44. The modulator of claim 40 wherein said means for combining each orthogonalized information signals with said common PN signal is for combining another orthogonal function signal of said plurality of orthogonal function signals with said common PN signal to provide a bandwidth spread pilot signal.

45. The modulator of claim 40 further comprising error correction means for error correction encoding each of said input information signals.

BACKGROUND OF THE INVENTION

I. Field of the Invention

The present invention relates to cellular telephone systems. More specifically, the present invention relates to a novel and improved system and method for communicating information, in a mobile cellular telephone system or satellite mobile telephone system, using spread spectrum communication signals.

II. Description of the Related Art

The use of code division multiple access (CDMA) modulation techniques is one of several techniques for facilitating communications in which a large number of system users are present. Other multiple access communication system techniques, such as time division multiple access (TDMA), frequency division multiple access (FDMA) and AM modulation schemes such as amplitude companded single sideband (ACSSB) are known in the art. However the spread spectrum modulation technique of CDMA has significant advantages over these modulation techniques for multiple access communication systems. The use of CDMA techniques in a multiple access communication system is disclosed in U.S. Pat. No. 4,901,307, issued Feb. 13, 1990, entitled "SPREAD SPECTRUM MULTIPLE ACCESS COMMUNICATION SYSTEM USING SATELLITE OR TERRESTRIAL REPEATERS", assigned to the assignee of the present invention, of which the disclosure thereof is incorporated by reference.

In the just mentioned patent, a multiple access technique is disclosed where a large number of mobile telephone system users each having a transceiver communicate through satellite repeaters or terrestrial base stations (also referred to as cell-sites stations, cell-sites or for short, cells) using code division multiple access (CDMA) spread spectrum communication signals. In using CDMA communications, the frequency spectrum can be reused multiple times thus permitting an increase in system user capacity. The use of CDMA results in a much higher spectral efficiency than can be achieved using other multiple access techniques.

The satellite channel typically experiences fading that is characterized as Rician. Accordingly the received signal consists of a direct component summed with a multiple reflected component having Rayleigh fading statistics. The power ratio between the direct and reflected component is typically on the order of 6-10 dB, depending upon the characteristics of the mobile unit antenna and the environment about the mobile unit.

Contrasting with the satellite channel, the terrestrial channel experiences signal fading that typically consists of the Rayleigh faded component without a direct component. Thus, the terrestrial channel presents a more severe fading environment than the satellite channel in which Rician fading is the dominant fading characteristic.

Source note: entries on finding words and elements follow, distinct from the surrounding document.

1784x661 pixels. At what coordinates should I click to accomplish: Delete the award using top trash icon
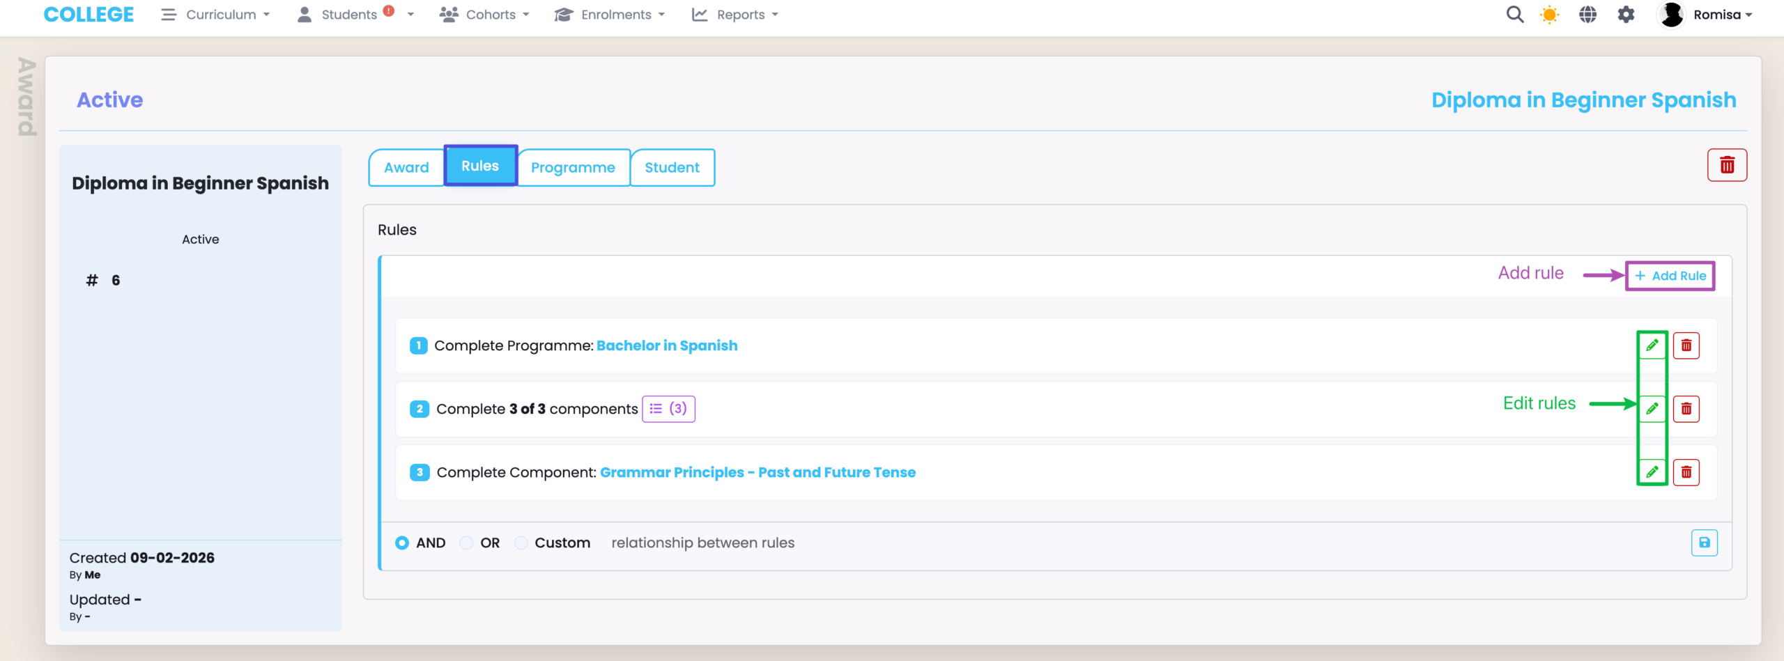coord(1727,165)
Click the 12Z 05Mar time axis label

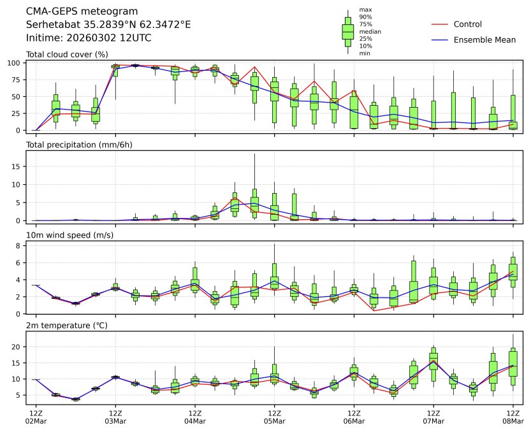(x=274, y=417)
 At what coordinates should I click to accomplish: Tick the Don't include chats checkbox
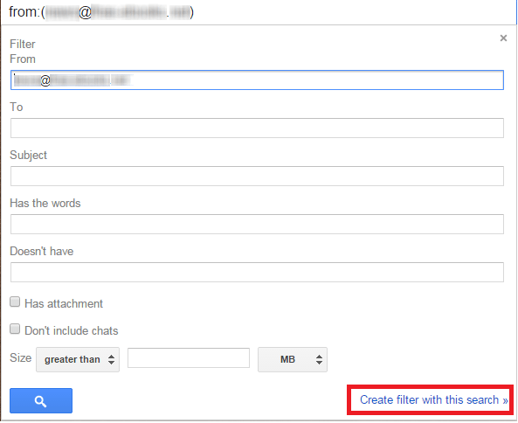(15, 329)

The Rayleigh fading characteristic in the terrestrial channel signal is caused by the signal being reflected from many different features of the physical environment. As a result, a signal arrives at a mobile unit receiver from many directions with different transmission delays. At the UHF frequency bands usually employed for mobile radio communications, including those of cellular mobile telephone systems, significant phase differences in signals traveling on different paths may occur. The possibility for destructive summation of the signals may result, with on occasion deep fades occurring.

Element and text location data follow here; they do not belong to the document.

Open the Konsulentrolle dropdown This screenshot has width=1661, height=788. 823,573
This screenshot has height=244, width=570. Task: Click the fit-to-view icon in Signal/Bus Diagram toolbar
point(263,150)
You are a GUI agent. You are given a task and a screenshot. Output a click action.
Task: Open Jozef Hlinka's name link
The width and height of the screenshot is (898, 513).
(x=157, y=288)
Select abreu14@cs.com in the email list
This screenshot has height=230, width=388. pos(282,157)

Terrestrial channel fading is a very strong function of the physical position of the mobile unit. A small change in position of the mobile unit changes the physical delays of all the signal propagation paths, which further results in a different phase for each path. Thus, the motion of the mobile unit through the environment can result in a quite rapid fading process. For example, in the 850 MHz cellular radio frequency band, this fading can typically be as fast as one fade per second per mile per hour of vehicle speed. Fading this severe can be extremely disruptive to signals in the terrestrial channel resulting in poor communication quality. Additional transmitter power can be used to overcome the problem of fading. However, such power increases effect both the user, in excessive power consumption, and the system by increased interference.

The CDMA modulation techniques disclosed in U.S. Pat. No. 4,901,307 offer many advantages over narrow band modulation techniques used in communication systems employing satellite or terrestrial repeaters. The terrestrial channel poses special problems to any communication system particularly with respect to multipath signals. The use of CDMA techniques permit the special problems of the terrestrial channel to be overcome by mitigating the adverse effect of multipath, e.g. fading, while also exploiting the advantages thereof.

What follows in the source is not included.